Him:  Please don’t make fun of me.  It’s a real problem.

Me:  I was going to say, why don’t we just go to sleep and give it a shot in the morning.

Him:  Ha.  Right.  No.

Me:  What?

Him:  I think you should leave now.

Me:  WHAT?

Him:  It’s like this.  I already got you naked.  You already said you’d give me what I want.  It’s kind of like I’ve already figured you out.  I’m not going to be interested anymore.

Me:  What?  Heh.  Ha.  I uh…  hm…

(He starts putting on clothes.  He starts handing clothes to me.  I start putting on clothes.)

Him:  Yeah.  It’s best if you just go home.

Me:  I’m much farther away from home now than when you talked me into the cab.

Him:  I’ll call you a car.  You should go home.

Me:  No.  I’ll take the train.  I should never have come here.

Him:  Oh stop.  I had fun.

Me:  Yeah it was a blast.  You’re a real great host.  Thanks for having me over.

Him:  It’s a real problem, okay?  I have a problem with sex.  I’d appreciate some sympathy.
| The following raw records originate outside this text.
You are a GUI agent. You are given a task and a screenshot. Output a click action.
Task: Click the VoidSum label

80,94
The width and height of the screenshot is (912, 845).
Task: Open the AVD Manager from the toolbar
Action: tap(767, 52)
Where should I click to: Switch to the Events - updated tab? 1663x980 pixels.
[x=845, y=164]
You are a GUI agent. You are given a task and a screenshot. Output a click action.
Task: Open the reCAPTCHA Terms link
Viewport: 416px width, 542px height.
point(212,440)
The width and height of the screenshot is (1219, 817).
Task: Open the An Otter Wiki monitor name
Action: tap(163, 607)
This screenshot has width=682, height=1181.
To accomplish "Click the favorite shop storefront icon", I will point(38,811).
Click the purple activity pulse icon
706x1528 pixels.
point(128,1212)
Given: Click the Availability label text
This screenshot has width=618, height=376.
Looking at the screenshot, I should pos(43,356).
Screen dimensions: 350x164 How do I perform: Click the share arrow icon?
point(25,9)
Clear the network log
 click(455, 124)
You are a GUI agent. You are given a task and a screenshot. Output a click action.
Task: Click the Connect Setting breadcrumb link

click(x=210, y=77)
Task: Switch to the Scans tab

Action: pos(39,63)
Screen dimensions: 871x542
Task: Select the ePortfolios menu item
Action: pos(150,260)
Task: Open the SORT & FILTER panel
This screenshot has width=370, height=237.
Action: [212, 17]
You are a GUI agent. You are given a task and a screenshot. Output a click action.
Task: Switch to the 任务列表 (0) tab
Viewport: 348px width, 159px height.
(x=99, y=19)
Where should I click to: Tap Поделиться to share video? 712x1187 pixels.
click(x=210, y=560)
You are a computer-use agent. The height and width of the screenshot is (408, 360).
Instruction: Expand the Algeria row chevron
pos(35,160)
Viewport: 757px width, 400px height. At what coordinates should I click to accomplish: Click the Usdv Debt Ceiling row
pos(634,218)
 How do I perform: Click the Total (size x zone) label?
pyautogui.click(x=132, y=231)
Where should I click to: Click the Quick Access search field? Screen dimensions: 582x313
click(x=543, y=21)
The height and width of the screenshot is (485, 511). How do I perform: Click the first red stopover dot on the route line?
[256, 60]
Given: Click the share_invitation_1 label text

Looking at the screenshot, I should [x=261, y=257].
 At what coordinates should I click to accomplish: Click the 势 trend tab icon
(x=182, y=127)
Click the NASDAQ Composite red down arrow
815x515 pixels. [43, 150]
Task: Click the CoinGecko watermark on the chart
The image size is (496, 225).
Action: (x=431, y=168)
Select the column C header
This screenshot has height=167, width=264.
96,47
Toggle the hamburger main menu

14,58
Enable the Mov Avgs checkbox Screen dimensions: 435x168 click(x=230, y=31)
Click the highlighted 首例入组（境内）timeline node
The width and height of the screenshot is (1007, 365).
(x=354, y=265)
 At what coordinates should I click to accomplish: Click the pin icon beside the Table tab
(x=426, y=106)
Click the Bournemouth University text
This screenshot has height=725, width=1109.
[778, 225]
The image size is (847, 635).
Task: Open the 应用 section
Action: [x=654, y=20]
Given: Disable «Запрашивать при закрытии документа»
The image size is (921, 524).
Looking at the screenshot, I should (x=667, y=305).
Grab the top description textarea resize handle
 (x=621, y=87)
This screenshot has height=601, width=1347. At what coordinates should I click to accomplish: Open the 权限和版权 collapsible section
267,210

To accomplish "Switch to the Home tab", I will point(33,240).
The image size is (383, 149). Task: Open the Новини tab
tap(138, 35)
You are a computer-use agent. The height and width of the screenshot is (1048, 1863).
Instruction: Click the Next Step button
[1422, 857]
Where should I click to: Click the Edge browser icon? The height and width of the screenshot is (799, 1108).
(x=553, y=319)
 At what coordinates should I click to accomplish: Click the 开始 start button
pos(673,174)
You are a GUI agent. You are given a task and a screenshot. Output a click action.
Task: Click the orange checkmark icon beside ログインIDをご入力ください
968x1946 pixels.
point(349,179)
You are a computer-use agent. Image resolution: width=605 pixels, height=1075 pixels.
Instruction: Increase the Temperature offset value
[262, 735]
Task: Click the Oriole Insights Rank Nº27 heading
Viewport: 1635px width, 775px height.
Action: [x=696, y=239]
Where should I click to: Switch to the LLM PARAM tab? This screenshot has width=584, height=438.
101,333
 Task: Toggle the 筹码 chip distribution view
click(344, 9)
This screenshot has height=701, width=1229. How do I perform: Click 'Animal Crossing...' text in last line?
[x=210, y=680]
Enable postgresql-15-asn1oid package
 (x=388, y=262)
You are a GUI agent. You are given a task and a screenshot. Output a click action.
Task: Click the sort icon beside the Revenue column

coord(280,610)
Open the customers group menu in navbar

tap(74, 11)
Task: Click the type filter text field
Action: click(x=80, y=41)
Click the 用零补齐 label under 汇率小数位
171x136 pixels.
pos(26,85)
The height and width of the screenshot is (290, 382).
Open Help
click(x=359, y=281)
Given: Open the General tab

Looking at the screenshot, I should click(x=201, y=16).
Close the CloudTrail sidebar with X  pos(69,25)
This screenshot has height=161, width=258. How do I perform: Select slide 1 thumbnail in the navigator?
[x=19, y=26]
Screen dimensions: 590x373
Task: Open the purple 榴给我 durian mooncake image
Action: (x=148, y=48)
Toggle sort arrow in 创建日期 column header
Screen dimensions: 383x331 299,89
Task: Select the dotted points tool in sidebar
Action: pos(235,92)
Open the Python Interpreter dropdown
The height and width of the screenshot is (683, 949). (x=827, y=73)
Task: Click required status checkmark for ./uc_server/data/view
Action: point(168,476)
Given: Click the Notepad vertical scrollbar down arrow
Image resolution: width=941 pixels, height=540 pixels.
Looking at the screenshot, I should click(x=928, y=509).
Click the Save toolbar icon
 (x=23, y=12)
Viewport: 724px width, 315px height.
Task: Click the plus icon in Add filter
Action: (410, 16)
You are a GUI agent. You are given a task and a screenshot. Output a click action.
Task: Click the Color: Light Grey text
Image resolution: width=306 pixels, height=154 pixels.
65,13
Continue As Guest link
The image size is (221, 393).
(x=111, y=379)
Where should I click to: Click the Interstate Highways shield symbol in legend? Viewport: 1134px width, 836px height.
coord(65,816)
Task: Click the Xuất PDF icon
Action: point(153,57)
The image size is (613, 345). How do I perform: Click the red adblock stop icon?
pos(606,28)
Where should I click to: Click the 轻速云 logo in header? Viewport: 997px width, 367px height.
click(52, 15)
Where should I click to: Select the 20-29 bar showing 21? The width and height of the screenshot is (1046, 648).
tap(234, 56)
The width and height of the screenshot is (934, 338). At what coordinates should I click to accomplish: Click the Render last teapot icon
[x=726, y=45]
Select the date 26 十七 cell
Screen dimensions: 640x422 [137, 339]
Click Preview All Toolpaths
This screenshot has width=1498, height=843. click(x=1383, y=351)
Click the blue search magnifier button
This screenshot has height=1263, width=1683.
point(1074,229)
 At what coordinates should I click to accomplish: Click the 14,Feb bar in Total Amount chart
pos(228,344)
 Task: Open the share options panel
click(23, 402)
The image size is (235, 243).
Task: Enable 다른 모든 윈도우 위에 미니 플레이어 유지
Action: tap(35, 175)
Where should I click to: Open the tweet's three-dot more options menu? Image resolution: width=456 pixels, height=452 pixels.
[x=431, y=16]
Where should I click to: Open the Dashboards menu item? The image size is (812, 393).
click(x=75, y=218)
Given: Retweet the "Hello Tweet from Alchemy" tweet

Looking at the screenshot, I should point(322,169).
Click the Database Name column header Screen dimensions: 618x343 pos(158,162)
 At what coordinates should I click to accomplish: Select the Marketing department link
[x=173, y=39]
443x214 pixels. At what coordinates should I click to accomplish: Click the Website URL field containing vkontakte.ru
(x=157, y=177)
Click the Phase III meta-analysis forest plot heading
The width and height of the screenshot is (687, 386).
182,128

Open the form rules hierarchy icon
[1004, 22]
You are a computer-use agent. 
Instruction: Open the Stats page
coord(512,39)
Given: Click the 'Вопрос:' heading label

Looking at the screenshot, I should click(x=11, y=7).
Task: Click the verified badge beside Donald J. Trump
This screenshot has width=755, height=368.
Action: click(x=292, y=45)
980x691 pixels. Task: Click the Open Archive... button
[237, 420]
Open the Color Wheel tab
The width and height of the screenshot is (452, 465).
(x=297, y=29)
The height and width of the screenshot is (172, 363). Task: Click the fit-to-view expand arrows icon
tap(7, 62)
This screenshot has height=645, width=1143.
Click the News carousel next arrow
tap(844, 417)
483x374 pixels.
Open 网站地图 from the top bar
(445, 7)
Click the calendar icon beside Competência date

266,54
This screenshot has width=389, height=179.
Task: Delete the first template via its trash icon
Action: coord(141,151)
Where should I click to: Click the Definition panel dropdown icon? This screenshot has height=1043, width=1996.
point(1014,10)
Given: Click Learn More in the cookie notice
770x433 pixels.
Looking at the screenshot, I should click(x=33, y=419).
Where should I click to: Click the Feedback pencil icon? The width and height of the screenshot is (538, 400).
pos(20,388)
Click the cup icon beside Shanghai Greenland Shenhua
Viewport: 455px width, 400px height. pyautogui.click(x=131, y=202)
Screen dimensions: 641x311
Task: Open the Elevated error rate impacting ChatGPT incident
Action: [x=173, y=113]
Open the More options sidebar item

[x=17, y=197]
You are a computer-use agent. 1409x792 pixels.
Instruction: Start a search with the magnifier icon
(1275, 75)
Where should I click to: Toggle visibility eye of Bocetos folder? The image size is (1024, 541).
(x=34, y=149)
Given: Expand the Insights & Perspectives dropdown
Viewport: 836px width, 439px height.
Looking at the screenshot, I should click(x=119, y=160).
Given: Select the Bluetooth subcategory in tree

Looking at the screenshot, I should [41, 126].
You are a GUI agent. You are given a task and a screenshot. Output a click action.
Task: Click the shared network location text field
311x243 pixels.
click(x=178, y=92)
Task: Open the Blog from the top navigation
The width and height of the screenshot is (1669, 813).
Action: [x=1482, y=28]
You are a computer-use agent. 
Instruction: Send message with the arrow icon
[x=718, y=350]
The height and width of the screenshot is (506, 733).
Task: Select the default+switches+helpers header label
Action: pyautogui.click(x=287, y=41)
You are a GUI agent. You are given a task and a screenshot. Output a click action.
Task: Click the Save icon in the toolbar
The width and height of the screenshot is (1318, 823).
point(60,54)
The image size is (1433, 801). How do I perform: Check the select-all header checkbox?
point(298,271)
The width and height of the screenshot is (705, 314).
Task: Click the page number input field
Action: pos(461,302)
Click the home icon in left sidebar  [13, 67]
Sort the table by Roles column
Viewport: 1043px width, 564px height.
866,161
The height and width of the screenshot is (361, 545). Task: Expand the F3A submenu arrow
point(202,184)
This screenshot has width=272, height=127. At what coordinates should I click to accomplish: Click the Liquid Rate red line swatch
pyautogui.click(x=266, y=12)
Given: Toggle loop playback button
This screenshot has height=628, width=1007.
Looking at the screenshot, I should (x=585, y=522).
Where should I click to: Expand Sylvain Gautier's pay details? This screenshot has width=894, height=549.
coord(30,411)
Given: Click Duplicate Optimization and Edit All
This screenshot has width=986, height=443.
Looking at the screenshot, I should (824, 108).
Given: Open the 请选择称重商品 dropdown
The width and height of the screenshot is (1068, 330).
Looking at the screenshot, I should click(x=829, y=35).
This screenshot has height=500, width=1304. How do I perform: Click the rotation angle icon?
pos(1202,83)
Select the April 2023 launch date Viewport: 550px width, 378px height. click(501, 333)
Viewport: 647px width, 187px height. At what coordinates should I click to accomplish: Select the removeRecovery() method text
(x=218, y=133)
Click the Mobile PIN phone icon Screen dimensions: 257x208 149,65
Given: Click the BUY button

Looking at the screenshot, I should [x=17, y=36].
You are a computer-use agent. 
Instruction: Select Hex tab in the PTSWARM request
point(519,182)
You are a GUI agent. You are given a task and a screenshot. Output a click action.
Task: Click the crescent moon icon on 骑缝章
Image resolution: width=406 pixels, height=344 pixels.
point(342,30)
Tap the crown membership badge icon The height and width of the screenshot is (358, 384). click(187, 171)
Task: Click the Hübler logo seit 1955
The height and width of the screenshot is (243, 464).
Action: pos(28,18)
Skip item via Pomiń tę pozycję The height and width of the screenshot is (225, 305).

Me:  Awww… Sweet baby…  Hey.  I’m going to say something – please don’t take it the wrong way, okay?

Him:  Okay.

Me:  You’re an asshole.  I don’t mean like self-absorbed like me and my comedy friends.  I mean for real.  You’re a real, true, asshole.  I’m going to leave my card.

Him: What is this?

Me:  I want you to check out my site, but wait a few days…

Him:  Why?

Me:  Because when people act like assholes on dates with me, I put it on the internet.  Is that my coat?  Thanks.

Him:  What?

Me:  Yeah!  You’re famous!  Congrats!  And hey.

Enjoy playing mind games with someone else, Jerk.

(Surprise ending:  I laughed about him the whole train ride home.  I didn’t feel bad about myself.)